(Provided text begins)
Singapore economy is open and dependent on the world economy to drive growth.
How closely related are we with the global performance of economic growth? The following table shows Gross Domestic Product (GDP) annual growth rates of both Singapore and the World over 20-year time horizon since 1996. GDP growth rates are based on constant 2010 dollars.
|Year||S % Growth||W % Growth||Remarks|
|1998||-2.2||2.45||Asian Financial Crisis|
|2009||-0.6||-1.68||Global Financial Crisis|
|Source: World Bank and Singapore DOS|
S % Growth = Singapore GDP %
W% Growth = World GDP %
The graph below is a representation in chart form of the same data.
The thicker line is World GDP while the thinner line is Singapore GDP. The dips and spikes in GDP growth rates were in tandem.
Singapore’s forecast for 2016
Since 2012, the world was seeing slow growth of about 2.5%. Singapore is slowing also. 2015 GDP growth rate for Singapore was only 2.0%.
The latest forecast for Singapore GDP growth rate for 2016 is now at 1.0 to 2.0% (Source: MTI, 11 August 2016). This is no comfort for investors and workers alike. As long as the world economy does not improve, Singapore will suffer as well.
The World Bank forecasts global GDP to only grow at 2.4% this year, slower than 2015 actual result.
(Provided text ends)
(Material provided begins)
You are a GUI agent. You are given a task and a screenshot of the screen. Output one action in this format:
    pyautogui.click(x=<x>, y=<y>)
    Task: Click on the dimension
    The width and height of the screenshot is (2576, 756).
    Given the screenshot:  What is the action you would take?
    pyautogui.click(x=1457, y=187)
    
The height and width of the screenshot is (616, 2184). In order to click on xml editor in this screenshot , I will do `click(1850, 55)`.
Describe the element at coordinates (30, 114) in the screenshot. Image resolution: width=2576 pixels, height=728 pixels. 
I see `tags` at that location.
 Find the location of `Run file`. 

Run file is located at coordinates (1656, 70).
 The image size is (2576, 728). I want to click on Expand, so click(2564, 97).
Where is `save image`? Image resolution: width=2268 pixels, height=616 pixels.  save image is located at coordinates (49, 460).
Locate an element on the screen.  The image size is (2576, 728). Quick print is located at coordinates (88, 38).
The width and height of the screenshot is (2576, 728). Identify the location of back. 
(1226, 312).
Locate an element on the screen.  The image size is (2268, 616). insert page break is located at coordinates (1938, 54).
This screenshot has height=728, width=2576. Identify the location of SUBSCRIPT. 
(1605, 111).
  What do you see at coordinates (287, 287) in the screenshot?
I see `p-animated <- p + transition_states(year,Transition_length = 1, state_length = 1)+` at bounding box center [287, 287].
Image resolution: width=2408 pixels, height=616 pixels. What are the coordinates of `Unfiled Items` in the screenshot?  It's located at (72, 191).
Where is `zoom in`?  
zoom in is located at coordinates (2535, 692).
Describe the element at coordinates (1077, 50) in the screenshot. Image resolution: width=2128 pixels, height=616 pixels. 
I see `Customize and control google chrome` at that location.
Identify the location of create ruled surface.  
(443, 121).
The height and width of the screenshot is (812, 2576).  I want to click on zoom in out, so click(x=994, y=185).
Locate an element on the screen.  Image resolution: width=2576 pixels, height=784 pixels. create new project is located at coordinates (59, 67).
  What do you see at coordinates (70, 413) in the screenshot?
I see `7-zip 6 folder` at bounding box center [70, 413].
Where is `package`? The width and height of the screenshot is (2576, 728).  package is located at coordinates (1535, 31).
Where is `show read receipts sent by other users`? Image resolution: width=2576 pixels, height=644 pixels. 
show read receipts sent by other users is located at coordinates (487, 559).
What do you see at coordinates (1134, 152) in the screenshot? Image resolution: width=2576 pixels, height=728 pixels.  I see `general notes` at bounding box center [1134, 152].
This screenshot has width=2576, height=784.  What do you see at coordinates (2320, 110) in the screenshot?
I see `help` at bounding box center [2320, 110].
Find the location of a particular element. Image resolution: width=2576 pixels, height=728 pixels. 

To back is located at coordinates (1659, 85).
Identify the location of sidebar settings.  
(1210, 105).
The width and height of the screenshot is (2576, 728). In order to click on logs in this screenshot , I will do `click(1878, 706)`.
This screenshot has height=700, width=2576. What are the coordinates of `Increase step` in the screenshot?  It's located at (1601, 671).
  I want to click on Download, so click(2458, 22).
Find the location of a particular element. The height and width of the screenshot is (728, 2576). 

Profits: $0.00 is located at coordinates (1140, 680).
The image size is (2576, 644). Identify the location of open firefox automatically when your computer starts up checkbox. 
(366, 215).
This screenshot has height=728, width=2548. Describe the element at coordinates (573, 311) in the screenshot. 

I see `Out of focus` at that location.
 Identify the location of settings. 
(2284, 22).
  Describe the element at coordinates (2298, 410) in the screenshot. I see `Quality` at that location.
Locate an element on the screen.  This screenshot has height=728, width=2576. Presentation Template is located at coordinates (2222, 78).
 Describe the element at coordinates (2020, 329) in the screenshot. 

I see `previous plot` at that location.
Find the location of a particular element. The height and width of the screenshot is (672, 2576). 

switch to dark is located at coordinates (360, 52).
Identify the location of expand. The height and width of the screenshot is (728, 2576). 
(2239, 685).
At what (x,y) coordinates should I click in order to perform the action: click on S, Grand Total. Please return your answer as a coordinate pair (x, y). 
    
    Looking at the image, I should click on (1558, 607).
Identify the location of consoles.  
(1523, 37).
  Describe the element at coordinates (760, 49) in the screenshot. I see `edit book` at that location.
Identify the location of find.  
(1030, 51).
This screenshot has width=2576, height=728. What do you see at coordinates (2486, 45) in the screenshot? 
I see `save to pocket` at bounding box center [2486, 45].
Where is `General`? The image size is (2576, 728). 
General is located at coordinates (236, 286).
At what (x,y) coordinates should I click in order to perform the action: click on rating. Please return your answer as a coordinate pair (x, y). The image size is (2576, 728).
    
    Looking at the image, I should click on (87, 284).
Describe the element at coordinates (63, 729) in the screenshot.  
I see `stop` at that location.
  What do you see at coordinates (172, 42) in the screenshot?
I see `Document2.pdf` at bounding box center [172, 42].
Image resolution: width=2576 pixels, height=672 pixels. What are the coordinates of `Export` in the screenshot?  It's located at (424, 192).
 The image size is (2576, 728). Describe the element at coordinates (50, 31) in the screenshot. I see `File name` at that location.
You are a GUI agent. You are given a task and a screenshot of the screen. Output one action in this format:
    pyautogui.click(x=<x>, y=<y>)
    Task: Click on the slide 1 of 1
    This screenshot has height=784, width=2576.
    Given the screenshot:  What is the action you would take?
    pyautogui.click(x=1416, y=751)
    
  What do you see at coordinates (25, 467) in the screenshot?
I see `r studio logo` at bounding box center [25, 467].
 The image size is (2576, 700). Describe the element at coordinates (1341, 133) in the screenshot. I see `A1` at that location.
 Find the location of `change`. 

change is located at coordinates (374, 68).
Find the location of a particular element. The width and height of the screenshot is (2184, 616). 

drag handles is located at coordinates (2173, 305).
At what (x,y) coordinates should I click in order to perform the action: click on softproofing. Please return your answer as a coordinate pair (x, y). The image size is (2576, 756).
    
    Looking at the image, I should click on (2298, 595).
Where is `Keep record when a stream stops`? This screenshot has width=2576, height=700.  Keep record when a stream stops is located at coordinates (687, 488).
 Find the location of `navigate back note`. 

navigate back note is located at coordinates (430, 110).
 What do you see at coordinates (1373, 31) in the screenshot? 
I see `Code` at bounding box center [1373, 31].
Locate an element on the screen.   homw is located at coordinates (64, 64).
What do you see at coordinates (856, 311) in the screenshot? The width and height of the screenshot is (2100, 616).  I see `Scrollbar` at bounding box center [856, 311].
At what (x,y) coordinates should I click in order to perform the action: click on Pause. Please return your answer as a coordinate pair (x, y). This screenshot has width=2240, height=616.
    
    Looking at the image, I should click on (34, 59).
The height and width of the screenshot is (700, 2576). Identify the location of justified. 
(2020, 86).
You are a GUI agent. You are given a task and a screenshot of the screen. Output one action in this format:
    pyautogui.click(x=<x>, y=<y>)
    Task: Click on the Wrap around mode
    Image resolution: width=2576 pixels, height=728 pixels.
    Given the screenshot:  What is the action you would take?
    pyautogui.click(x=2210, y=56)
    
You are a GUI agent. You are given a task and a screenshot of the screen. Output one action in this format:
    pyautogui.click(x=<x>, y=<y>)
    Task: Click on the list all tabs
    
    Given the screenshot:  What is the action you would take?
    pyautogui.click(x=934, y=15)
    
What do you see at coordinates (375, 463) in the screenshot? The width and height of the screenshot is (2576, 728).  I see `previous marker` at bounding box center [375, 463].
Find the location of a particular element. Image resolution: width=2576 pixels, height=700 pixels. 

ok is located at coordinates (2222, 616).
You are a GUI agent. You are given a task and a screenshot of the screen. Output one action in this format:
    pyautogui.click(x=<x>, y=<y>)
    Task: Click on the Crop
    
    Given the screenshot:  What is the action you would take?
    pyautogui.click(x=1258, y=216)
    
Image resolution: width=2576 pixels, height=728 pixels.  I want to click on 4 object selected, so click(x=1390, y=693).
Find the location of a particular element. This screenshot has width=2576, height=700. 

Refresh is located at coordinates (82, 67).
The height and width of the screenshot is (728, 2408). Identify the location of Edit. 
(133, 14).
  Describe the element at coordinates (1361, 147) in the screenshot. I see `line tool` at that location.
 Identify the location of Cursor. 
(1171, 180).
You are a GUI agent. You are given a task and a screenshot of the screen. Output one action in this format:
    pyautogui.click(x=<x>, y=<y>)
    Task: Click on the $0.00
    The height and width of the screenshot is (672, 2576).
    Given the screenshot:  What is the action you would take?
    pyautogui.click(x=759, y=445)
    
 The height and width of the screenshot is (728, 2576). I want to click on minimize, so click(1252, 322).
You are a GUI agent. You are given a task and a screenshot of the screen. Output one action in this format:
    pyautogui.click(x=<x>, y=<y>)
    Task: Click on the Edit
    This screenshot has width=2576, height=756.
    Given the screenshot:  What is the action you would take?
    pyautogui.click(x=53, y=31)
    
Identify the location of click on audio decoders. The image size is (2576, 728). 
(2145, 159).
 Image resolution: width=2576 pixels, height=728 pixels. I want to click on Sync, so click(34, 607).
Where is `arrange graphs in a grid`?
(Material provided ends)
- _Work instructions_
Answer from the Singapore GDP text:
(a) What was Singapore's GDP growth rate in 1998?
(b) What was Singapore's GDP growth rate in 2015?
(c) At what rate does the World Bank forecast global GDP to grow this year?
None of the entries matter here.

- _Response to the task_
(a) -2.2%
(b) 2.0%
(c) 2.4%